→ **Supplied data**
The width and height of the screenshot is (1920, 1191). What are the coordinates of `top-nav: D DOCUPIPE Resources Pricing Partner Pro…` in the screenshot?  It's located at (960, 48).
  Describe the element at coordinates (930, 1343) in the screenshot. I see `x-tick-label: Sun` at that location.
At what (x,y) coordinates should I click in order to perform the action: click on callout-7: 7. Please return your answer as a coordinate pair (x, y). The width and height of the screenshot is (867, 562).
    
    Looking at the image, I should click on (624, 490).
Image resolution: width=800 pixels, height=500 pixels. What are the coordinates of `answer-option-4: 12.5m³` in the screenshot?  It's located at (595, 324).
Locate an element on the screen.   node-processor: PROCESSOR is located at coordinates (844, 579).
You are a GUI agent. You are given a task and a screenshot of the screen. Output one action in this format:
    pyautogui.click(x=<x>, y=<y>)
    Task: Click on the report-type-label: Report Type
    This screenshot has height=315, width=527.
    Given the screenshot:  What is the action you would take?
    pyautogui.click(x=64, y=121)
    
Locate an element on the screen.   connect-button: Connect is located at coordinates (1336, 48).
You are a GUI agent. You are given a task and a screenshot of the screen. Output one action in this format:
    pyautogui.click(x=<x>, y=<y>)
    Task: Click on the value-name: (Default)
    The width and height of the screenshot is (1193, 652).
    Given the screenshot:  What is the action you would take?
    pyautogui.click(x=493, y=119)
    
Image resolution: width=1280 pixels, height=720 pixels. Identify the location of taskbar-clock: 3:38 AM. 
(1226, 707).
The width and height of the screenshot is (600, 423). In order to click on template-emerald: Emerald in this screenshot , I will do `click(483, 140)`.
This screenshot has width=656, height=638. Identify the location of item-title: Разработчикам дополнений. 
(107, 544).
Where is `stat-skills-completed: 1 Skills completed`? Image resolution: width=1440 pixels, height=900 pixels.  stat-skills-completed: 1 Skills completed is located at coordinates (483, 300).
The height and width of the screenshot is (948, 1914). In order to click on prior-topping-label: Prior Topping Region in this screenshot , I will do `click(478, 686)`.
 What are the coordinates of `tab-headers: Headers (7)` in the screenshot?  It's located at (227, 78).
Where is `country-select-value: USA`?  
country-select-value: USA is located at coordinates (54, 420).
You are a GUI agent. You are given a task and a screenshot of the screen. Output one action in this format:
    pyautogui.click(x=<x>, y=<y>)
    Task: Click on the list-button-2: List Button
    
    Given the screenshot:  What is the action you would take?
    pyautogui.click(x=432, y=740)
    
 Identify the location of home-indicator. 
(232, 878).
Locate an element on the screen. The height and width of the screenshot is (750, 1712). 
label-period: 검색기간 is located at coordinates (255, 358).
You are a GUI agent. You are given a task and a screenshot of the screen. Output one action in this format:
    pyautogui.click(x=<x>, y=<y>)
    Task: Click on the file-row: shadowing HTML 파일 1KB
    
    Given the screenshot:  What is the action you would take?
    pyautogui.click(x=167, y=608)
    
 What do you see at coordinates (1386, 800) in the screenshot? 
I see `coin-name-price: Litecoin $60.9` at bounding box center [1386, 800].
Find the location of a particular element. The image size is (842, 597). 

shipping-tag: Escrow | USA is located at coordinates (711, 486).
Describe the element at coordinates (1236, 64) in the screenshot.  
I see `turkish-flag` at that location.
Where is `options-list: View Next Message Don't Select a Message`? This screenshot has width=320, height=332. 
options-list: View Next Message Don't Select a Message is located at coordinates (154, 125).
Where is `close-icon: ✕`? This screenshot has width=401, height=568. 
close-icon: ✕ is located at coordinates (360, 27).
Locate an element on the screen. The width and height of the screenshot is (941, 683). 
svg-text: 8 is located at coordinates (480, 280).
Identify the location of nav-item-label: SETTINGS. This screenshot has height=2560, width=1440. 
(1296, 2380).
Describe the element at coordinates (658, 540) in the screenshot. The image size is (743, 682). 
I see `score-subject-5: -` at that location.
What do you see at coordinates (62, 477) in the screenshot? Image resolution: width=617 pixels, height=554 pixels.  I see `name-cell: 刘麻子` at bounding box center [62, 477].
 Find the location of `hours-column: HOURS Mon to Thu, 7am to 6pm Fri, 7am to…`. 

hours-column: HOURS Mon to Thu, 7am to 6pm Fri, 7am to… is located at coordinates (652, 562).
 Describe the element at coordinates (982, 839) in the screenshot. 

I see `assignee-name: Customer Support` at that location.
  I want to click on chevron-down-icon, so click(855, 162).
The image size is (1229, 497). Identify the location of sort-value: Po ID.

→ **Instructions to follow**
Count the lines in the records above that contain the word "should", with case counting. Reply with the number alone.

→ **Answer space**
2